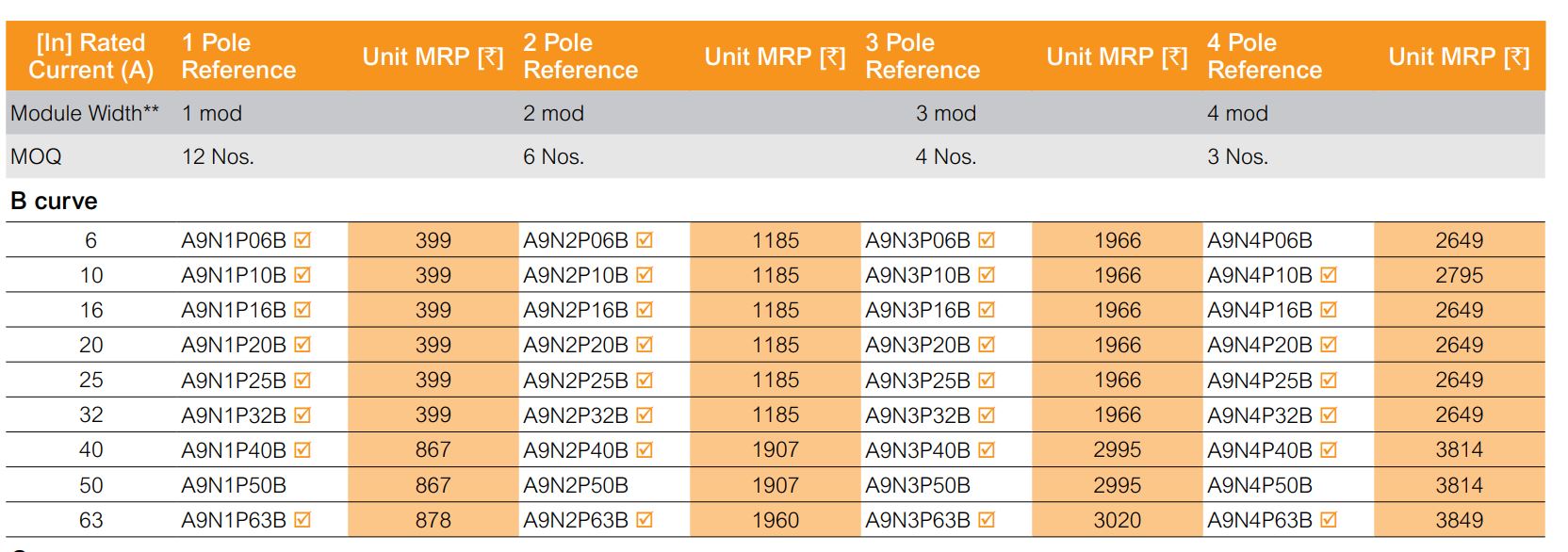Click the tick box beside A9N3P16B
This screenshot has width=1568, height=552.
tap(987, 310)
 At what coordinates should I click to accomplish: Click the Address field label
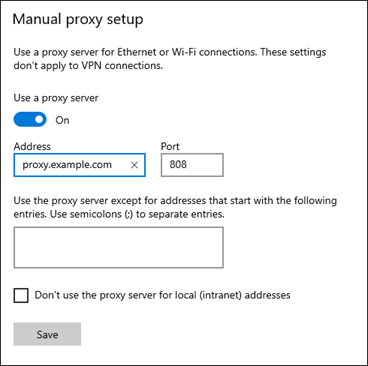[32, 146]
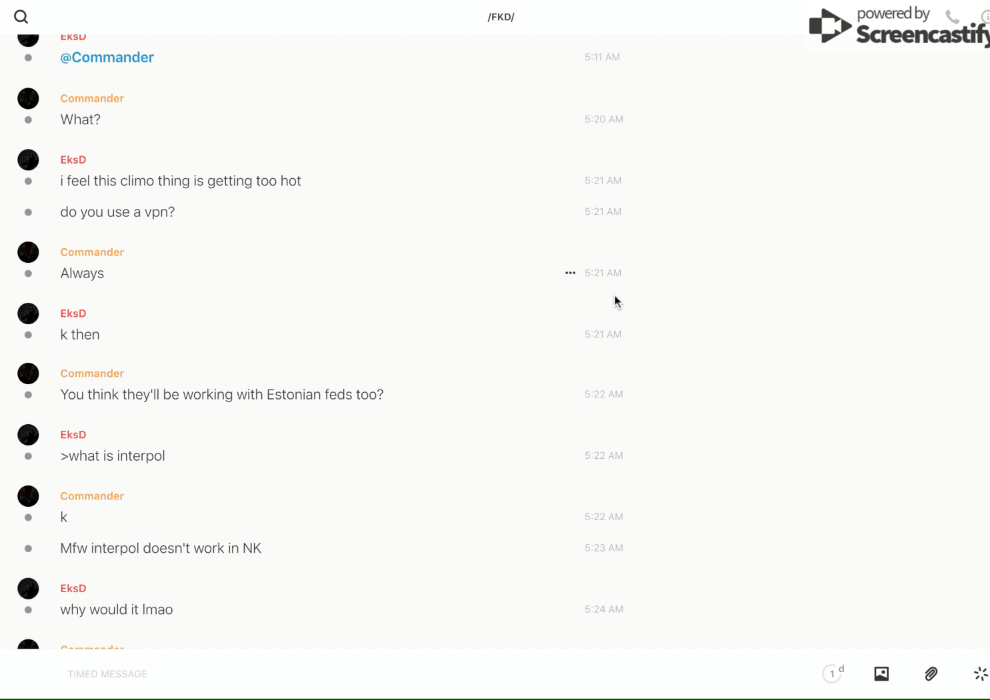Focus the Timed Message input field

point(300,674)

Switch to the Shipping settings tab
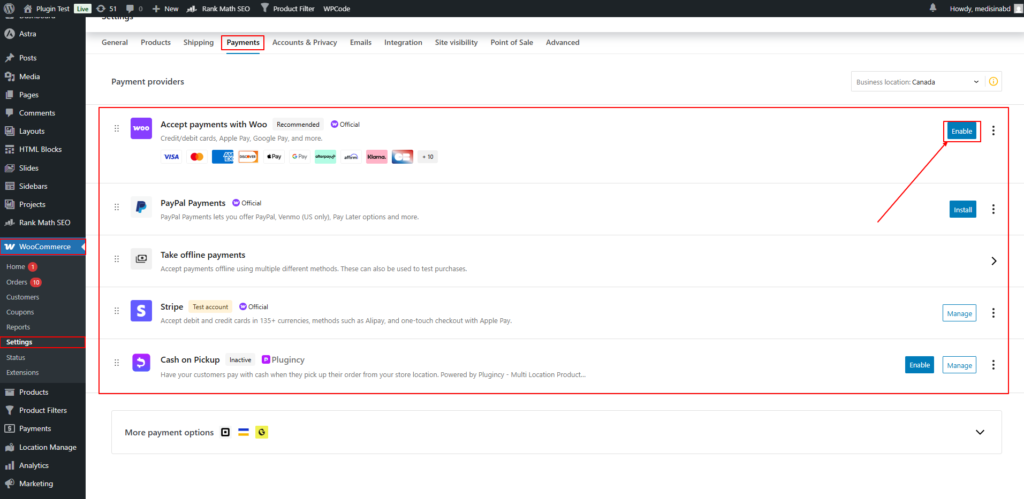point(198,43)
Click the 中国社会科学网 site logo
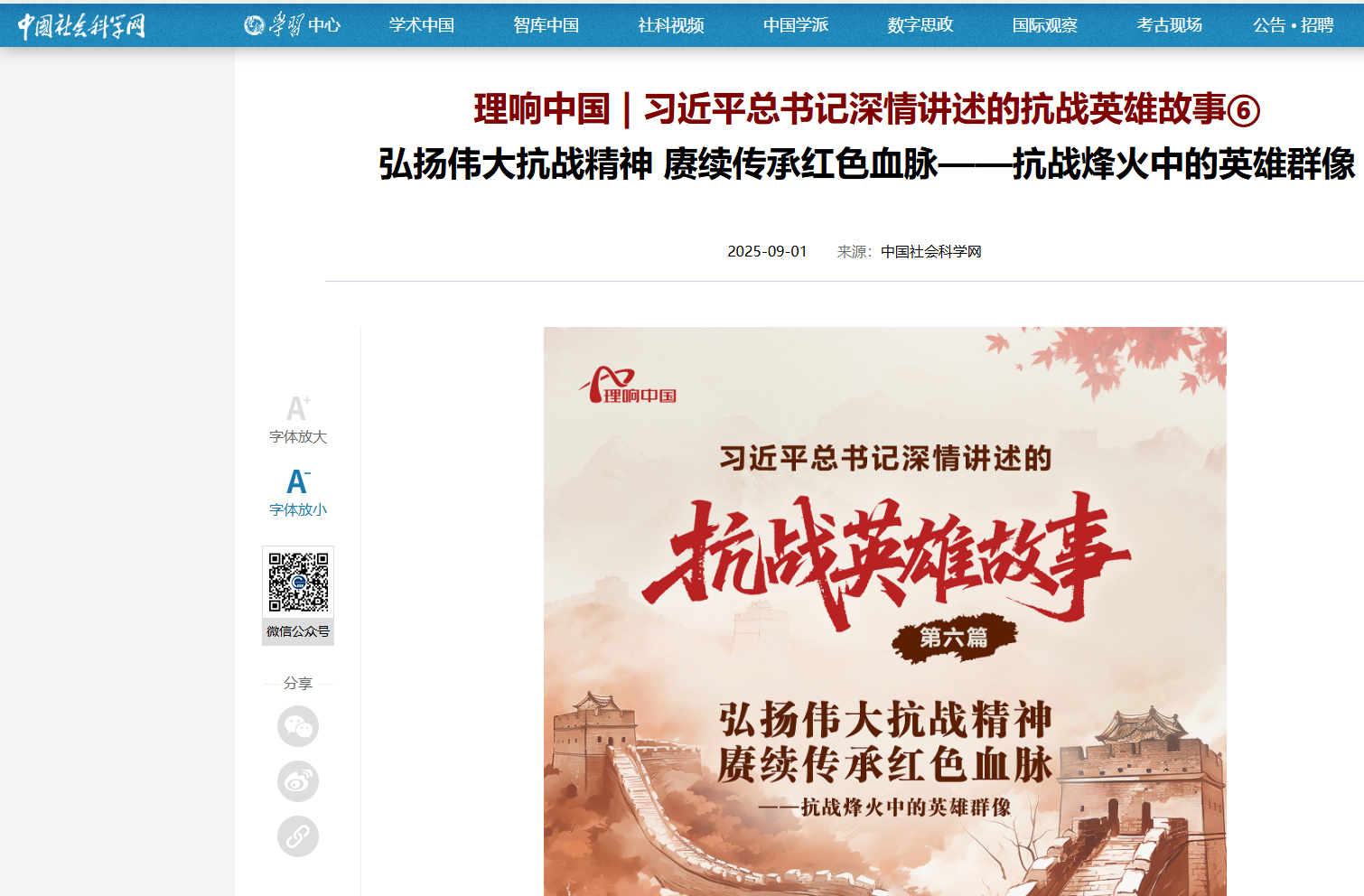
——————
### What needs to be done
Nothing but the lines from the one containing "Switch to the Shipping settings tab" through the final line of the entries above should be given again, each exactly as written; omit the pictures.

### Finished exercise
Switch to the Shipping settings tab
point(198,43)
Click the 中国社会科学网 site logo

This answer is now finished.